• GOAL: Turn every line below into a JSON list of strings with one string per line, and skip the blank lines.
** Begin INFORMATION SHOWN **
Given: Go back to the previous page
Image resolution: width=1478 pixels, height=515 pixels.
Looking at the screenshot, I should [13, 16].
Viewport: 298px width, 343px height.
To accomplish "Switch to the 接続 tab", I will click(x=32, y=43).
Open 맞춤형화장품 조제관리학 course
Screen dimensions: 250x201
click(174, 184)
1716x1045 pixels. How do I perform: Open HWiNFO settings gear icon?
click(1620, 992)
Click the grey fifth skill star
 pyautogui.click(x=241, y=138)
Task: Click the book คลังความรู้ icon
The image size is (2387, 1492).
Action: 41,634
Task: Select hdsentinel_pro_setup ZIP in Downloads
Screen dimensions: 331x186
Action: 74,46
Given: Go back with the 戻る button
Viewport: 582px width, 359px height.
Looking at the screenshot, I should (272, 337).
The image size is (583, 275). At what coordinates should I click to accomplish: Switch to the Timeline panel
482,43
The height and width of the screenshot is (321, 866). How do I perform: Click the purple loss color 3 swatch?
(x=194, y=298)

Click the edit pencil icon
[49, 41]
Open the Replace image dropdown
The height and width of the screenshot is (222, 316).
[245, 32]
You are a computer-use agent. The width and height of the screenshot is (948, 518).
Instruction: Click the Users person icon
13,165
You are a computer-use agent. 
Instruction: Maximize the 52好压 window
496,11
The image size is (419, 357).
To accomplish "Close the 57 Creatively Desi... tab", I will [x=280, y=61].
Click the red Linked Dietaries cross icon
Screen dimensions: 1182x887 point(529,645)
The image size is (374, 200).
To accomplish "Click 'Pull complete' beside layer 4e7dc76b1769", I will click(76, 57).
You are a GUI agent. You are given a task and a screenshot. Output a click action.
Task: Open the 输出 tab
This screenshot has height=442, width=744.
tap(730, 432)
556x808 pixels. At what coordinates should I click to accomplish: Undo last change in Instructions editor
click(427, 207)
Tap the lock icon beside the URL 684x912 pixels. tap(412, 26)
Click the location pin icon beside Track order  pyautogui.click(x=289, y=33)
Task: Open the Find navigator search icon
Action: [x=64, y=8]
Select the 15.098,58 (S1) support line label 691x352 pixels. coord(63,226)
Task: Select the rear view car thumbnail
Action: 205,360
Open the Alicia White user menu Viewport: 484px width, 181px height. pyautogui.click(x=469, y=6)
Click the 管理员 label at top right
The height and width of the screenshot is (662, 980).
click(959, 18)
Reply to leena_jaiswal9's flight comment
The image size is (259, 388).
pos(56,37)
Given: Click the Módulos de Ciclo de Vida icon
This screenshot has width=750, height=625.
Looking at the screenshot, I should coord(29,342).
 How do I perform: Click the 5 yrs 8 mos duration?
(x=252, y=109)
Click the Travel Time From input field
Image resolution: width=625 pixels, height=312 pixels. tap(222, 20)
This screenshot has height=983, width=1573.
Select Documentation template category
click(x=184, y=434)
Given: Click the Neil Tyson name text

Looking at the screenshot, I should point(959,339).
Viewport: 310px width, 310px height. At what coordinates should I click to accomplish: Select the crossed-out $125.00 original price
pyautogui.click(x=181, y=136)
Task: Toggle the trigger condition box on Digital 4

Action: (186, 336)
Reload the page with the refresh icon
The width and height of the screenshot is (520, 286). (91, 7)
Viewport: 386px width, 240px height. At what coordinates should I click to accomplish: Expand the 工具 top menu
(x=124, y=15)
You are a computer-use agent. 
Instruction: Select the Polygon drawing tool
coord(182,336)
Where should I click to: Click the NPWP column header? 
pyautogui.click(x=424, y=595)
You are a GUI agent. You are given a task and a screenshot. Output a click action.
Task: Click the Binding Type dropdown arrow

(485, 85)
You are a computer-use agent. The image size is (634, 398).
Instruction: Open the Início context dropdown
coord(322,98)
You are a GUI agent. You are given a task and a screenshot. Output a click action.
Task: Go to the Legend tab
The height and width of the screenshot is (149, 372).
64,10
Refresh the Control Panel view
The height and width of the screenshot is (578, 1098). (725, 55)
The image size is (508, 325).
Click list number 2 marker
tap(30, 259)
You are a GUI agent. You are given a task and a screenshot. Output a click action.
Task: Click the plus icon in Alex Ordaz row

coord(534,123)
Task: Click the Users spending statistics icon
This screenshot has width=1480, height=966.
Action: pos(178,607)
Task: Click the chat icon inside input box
** End INFORMATION SHOWN **
• RESPONSE TO THIS EXERCISE:
[
  "Given: Go back to the previous page",
  "Image resolution: width=1478 pixels, height=515 pixels.",
  "Looking at the screenshot, I should [13, 16].",
  "Viewport: 298px width, 343px height.",
  "To accomplish \"Switch to the 接続 tab\", I will click(x=32, y=43).",
  "Open 맞춤형화장품 조제관리학 course",
  "Screen dimensions: 250x201",
  "click(174, 184)",
  "1716x1045 pixels. How do I perform: Open HWiNFO settings gear icon?",
  "click(1620, 992)",
  "Click the grey fifth skill star",
  " pyautogui.click(x=241, y=138)",
  "Task: Click the book คลังความรู้ icon",
  "The image size is (2387, 1492).",
  "Action: 41,634",
  "Task: Select hdsentinel_pro_setup ZIP in Downloads",
  "Screen dimensions: 331x186",
  "Action: 74,46",
  "Given: Go back with the 戻る button",
  "Viewport: 582px width, 359px height.",
  "Looking at the screenshot, I should (272, 337).",
  "The image size is (583, 275). At what coordinates should I click to accomplish: Switch to the Timeline panel",
  "482,43",
  "The height and width of the screenshot is (321, 866). How do I perform: Click the purple loss color 3 swatch?",
  "(x=194, y=298)",
  "Click the edit pencil icon",
  "[49, 41]",
  "Open the Replace image dropdown",
  "The height and width of the screenshot is (222, 316).",
  "[245, 32]",
  "You are a computer-use agent. The width and height of the screenshot is (948, 518).",
  "Instruction: Click the Users person icon",
  "13,165",
  "You are a computer-use agent. ",
  "Instruction: Maximize the 52好压 window",
  "496,11",
  "The image size is (419, 357).",
  "To accomplish \"Close the 57 Creatively Desi... tab\", I will [x=280, y=61].",
  "Click the red Linked Dietaries cross icon",
  "Screen dimensions: 1182x887 point(529,645)",
  "The image size is (374, 200).",
  "To accomplish \"Click 'Pull complete' beside layer 4e7dc76b1769\", I will click(76, 57).",
  "You are a GUI agent. You are given a task and a screenshot. Output a click action.",
  "Task: Open the 输出 tab",
  "This screenshot has height=442, width=744.",
  "tap(730, 432)",
  "556x808 pixels. At what coordinates should I click to accomplish: Undo last change in Instructions editor",
  "click(427, 207)",
  "Tap the lock icon beside the URL 684x912 pixels. tap(412, 26)",
  "Click the location pin icon beside Track order  pyautogui.click(x=289, y=33)",
  "Task: Open the Find navigator search icon",
  "Action: [x=64, y=8]",
  "Select the 15.098,58 (S1) support line label 691x352 pixels. coord(63,226)",
  "Task: Select the rear view car thumbnail",
  "Action: 205,360",
  "Open the Alicia White user menu Viewport: 484px width, 181px height. pyautogui.click(x=469, y=6)",
  "Click the 管理员 label at top right",
  "The height and width of the screenshot is (662, 980).",
  "click(959, 18)",
  "Reply to leena_jaiswal9's flight comment",
  "The image size is (259, 388).",
  "pos(56,37)",
  "Given: Click the Módulos de Ciclo de Vida icon",
  "This screenshot has width=750, height=625.",
  "Looking at the screenshot, I should coord(29,342).",
  " How do I perform: Click the 5 yrs 8 mos duration?",
  "(x=252, y=109)",
  "Click the Travel Time From input field",
  "Image resolution: width=625 pixels, height=312 pixels. tap(222, 20)",
  "This screenshot has height=983, width=1573.",
  "Select Documentation template category",
  "click(x=184, y=434)",
  "Given: Click the Neil Tyson name text",
  "Looking at the screenshot, I should point(959,339).",
  "Viewport: 310px width, 310px height. At what coordinates should I click to accomplish: Select the crossed-out $125.00 original price",
  "pyautogui.click(x=181, y=136)",
  "Task: Toggle the trigger condition box on Digital 4",
  "Action: (186, 336)",
  "Reload the page with the refresh icon",
  "The width and height of the screenshot is (520, 286). (91, 7)",
  "Viewport: 386px width, 240px height. At what coordinates should I click to accomplish: Expand the 工具 top menu",
  "(x=124, y=15)",
  "You are a computer-use agent. ",
  "Instruction: Select the Polygon drawing tool",
  "coord(182,336)",
  "Where should I click to: Click the NPWP column header? ",
  "pyautogui.click(x=424, y=595)",
  "You are a GUI agent. You are given a task and a screenshot. Output a click action.",
  "Task: Click the Binding Type dropdown arrow",
  "(485, 85)",
  "You are a computer-use agent. The image size is (634, 398).",
  "Instruction: Open the Início context dropdown",
  "coord(322,98)",
  "You are a GUI agent. You are given a task and a screenshot. Output a click action.",
  "Task: Go to the Legend tab",
  "The height and width of the screenshot is (149, 372).",
  "64,10",
  "Refresh the Control Panel view",
  "The height and width of the screenshot is (578, 1098). (725, 55)",
  "The image size is (508, 325).",
  "Click list number 2 marker",
  "tap(30, 259)",
  "You are a GUI agent. You are given a task and a screenshot. Output a click action.",
  "Task: Click the plus icon in Alex Ordaz row",
  "coord(534,123)",
  "Task: Click the Users spending statistics icon",
  "This screenshot has width=1480, height=966.",
  "Action: pos(178,607)",
  "Task: Click the chat icon inside input box"
]